Drawing unrooted networks is quite a different challenge, and probably out of scope for PST. If the tree-viz app is capable of this, I think we should pass along whatever other styling hints we can (edge thickness, node size/shape, etc) and hope for the best. But without the "hierarchy" of a rooted tree, some nexss selectors won't be applied in these cases.

daisieh commented 10 years ago

@jimallman , my understanding is that a tree, as a data structure, has the property of being able to be rooted at any node/branch and have that be a correctly rooted tree, but technically, as @msrosenberg pointed out yesterday, most phylogenetic inference concepts don't actually designate a single root. We use, as a convention, midpoint rooting along the longest (outgroup) branch. Is that right? In that context, I think that any NeXML/NeXSON implementation should be clearly applying metadata to the whole edge w/o an implied directionality and should make sure that node properties actually apply to the node itself and not its implied, rooted, edge.

daisieh commented 10 years ago

I think rooting should be expressed only as a metadata property within the nexml/nexson document, and as such, can be addressed stylistically via nexss, but it shouldn't be more special than any other property.

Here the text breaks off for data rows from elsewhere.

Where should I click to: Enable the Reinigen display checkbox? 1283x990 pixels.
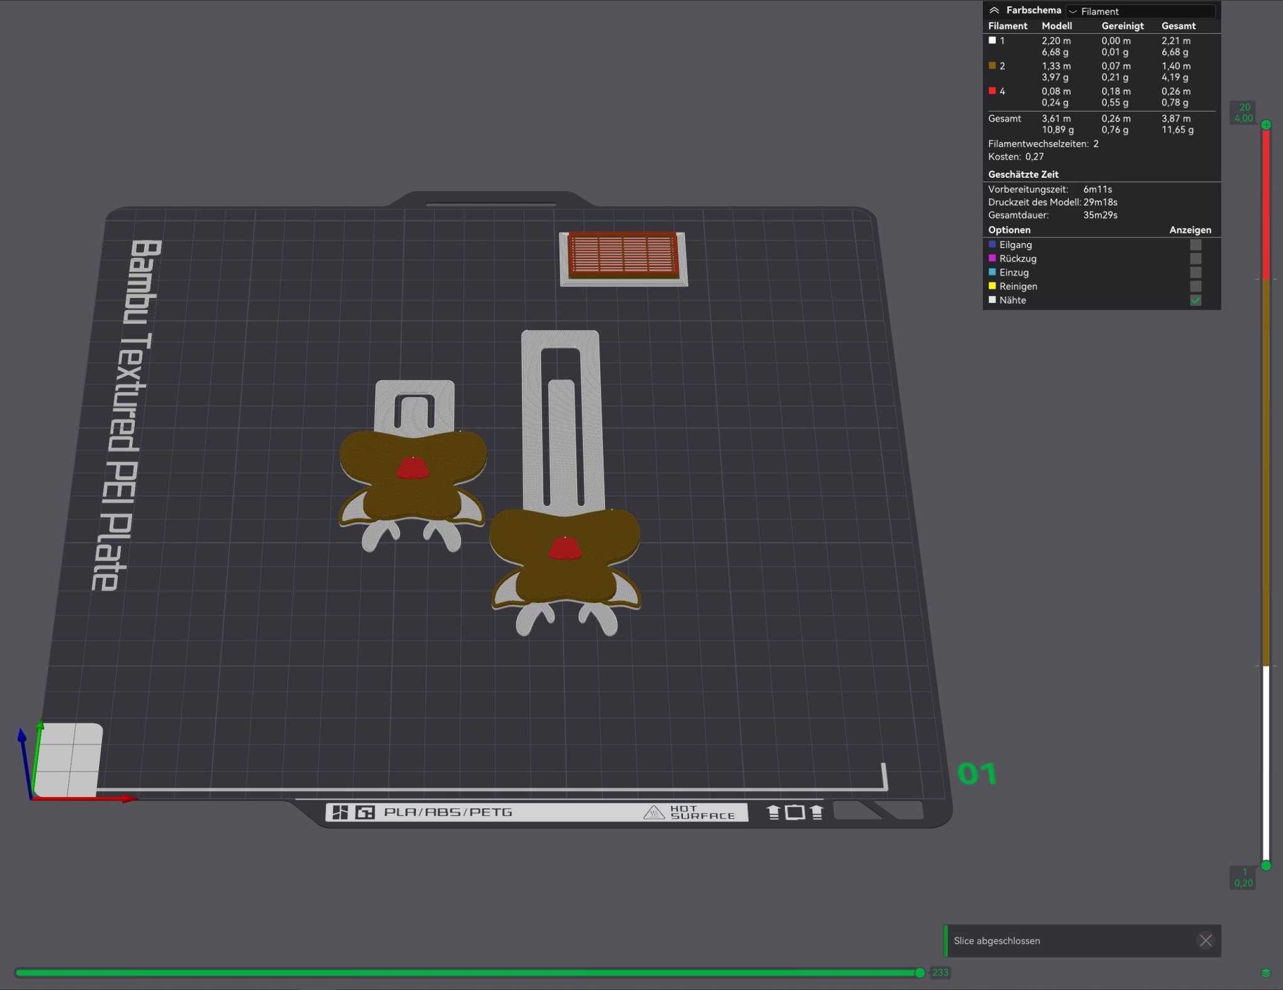pos(1195,286)
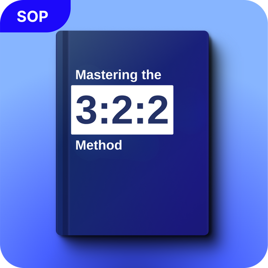The width and height of the screenshot is (268, 268).
Task: Click the letter P in SOP
Action: click(44, 17)
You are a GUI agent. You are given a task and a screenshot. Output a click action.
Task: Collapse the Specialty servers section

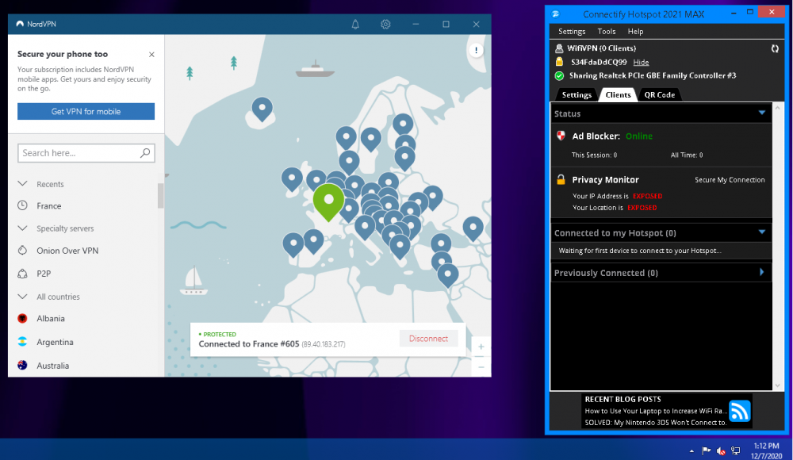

I think the issue of rooting and how that affects edges and nodes should stay within the realm of the nexml/nexson annotation.

jimallman commented 10 years ago

Since the nexss interpreter (for ETE, at least) expects to be working within a clear hierarchy of nodes, I'm afraid we're dependent on the tree-viz app to correctly identify the intended root.

Here's what the ETE docs have to say about tree rooting. In this case at least, we can find the annotation that defines our preferred root and (re)root the tree as needed with its TreeNode.set_outgroup() method, or un-root the tree using TreeNode.unroot().